Medicines and Healthcare products Regulatory Agency. The most recent guidance on data integrity is from the Medicines and Healthcare products Regulatory Agency (MHRA), the UK’s pharmaceutical regulatory body, which published final guidance on data integrity earlier this year (March 2018) entitled: ‘GXP’ Data Integrity Guidance and Definitions. The guidance is intended to be a useful resource on the core elements of a compliant data- governance system across all GXP sectors (good laboratory practice, good clinical practice, good manufacturing practice, good distribution practice, and good pharmacovigilance practice).
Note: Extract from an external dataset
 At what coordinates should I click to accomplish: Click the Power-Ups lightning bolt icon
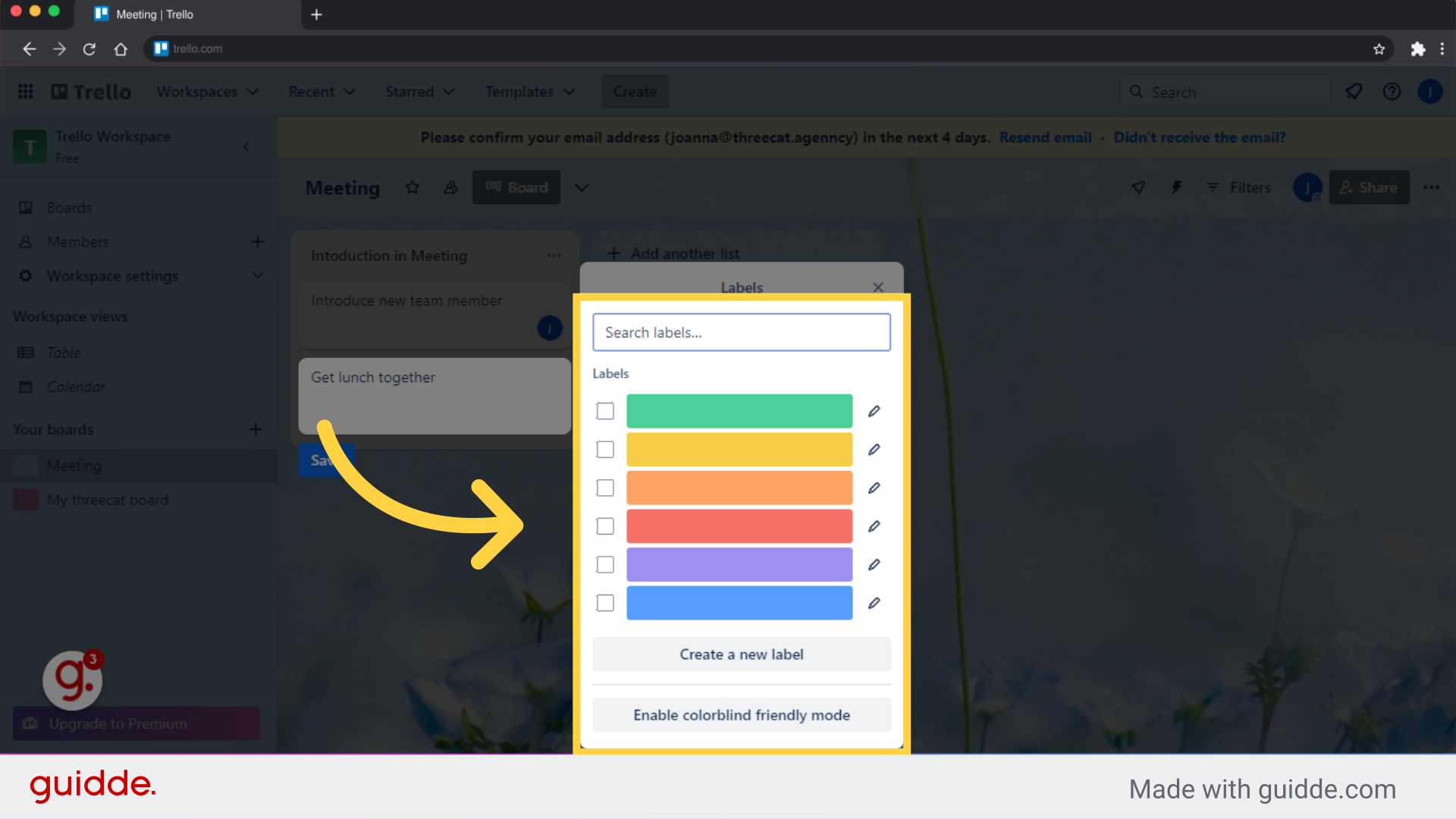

Industry trade groups and data integrity

Industry trade groups, such as the Parenteral Drug Association (PDA) and the International Society of Pharmaceutical Engineering (ISPE), also have supported compliance with data-integrity with various technical documents. PDA is developing a set of tools for industry that includes a code of conduct, technical reports and points to consider documents, along with educational workshops. Through the development and dissemination of these tools, PDA intends to: (1) promote harmonized standards for compliance with regulatory expectations for maintaining data integrity; (2) define mechanisms for detecting non-compliance and outline a clear methodology for remediating gaps; (3) serve both industry and regulators by creating and defining solutions for the increasing number of failed inspections where firms lack not only the necessary controls to ensure data integrity but also the expertise to detect and resolve non-compliance; and (4) develop a methodology for restoring confidence in a system and organization to avoid revenue loss and regulatory impacts.
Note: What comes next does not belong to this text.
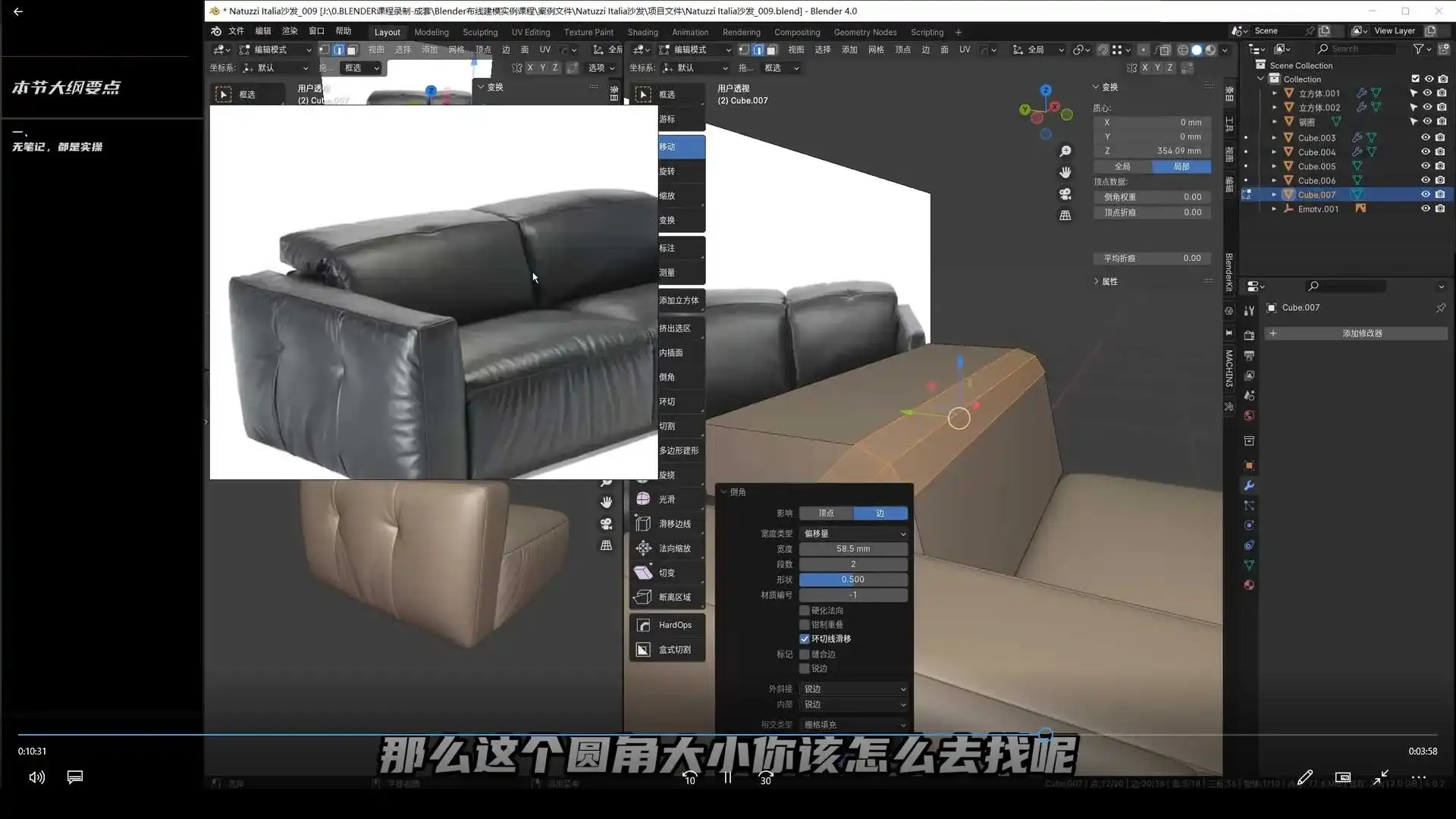Image resolution: width=1456 pixels, height=819 pixels.
Task: Open the 外斜接 dropdown showing 锐边
Action: 852,689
PDA published the Code of Conduct for data integrity in 2016. It outlines key elements necessary to help ensure the reliability and integrity of information and data throughout all aspects of a product’s lifecycle. It is intended to be used in whole or in part to guide a company’s internal practices, create or modify an existing data integrity code of conduct, or in developing agreements with outsourcing partners or other suppliers. The elements identified throughout this document are intended to reinforce a culture of quality and trust within the pharmaceutical industry.

It provides a collection of recommended best practices for employee and management conduct related to data integrity. It was written to apply to employees, corporate officers, third-party suppliers and others acting on behalf of, or at the behest of, a company. This includes individuals that develop, test, manufacture or submit marketing authorizations for pharmaceutical and biological products. The Code of Conduct was designed to be useful for both large and smaller manufacturers. For smaller manufacturing firms, or those that supply raw materials, components or testing services, the code is designed to be useful for those who may not yet have taken to shore up existing quality systems and advance quality cultures and systems. Additionally, the code has utility for larger firms or contract providers to use elements of the code to assess their current internal codes or use it to when drafting or revising supply and quality agreements (2).
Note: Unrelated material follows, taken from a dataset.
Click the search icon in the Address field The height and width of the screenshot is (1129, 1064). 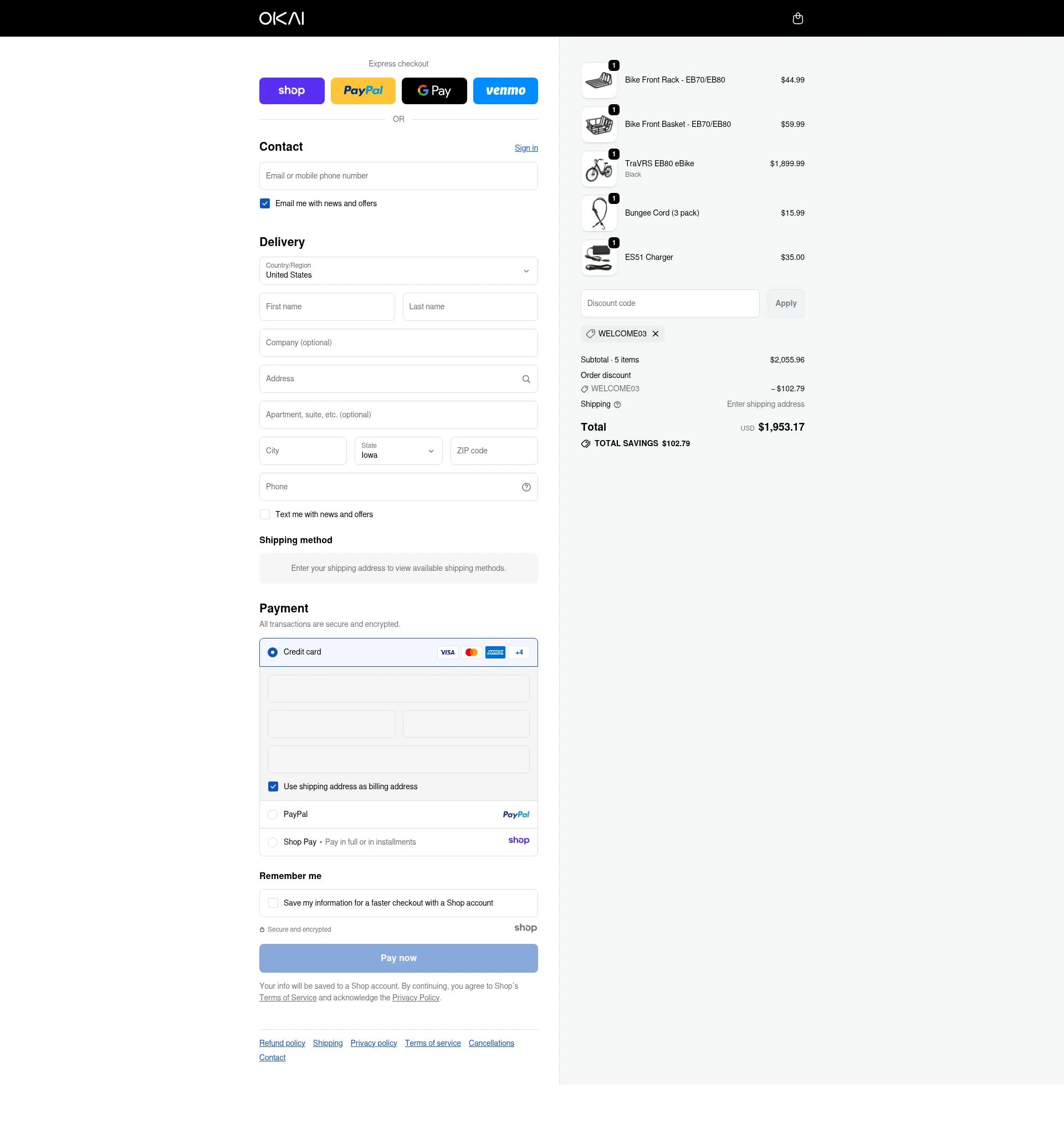tap(526, 379)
In August 2018, PDA issued PDA Technical Report 80 (TR 80): Data Integrity in Laboratory Systems, to provide the framework and tools necessary to establish a robust data-integrity management system to ensure data integrity for paper, hybrid, and computerized systems within the laboratory. It is intended to outline regulatory requirements and expectations, along with best industry practices, to ensure data integrity, to highlight common gaps in laboratory data management practices, and to recommend methods of remediation.

In 2017, ISPE issued a guidance document, ISPE GAMP Guide: Records and Data Integrity to provide an overview of principles and practical guidance on meeting current expectations for the management of GXP regulated records and data to ensure they are complete, consistent, secure, accurate, and available throughout their lifecycle.

1. B. Unger, “An Analysis Of 2017 FDA Warning Letters On Data Integrity,” Pharmaceutical Online, May 18, 2018.
2. PDA, PDA Data Integrity Code of Conduct Impacts Industry, Parenteral Drug Association, Jan. 2, 2018.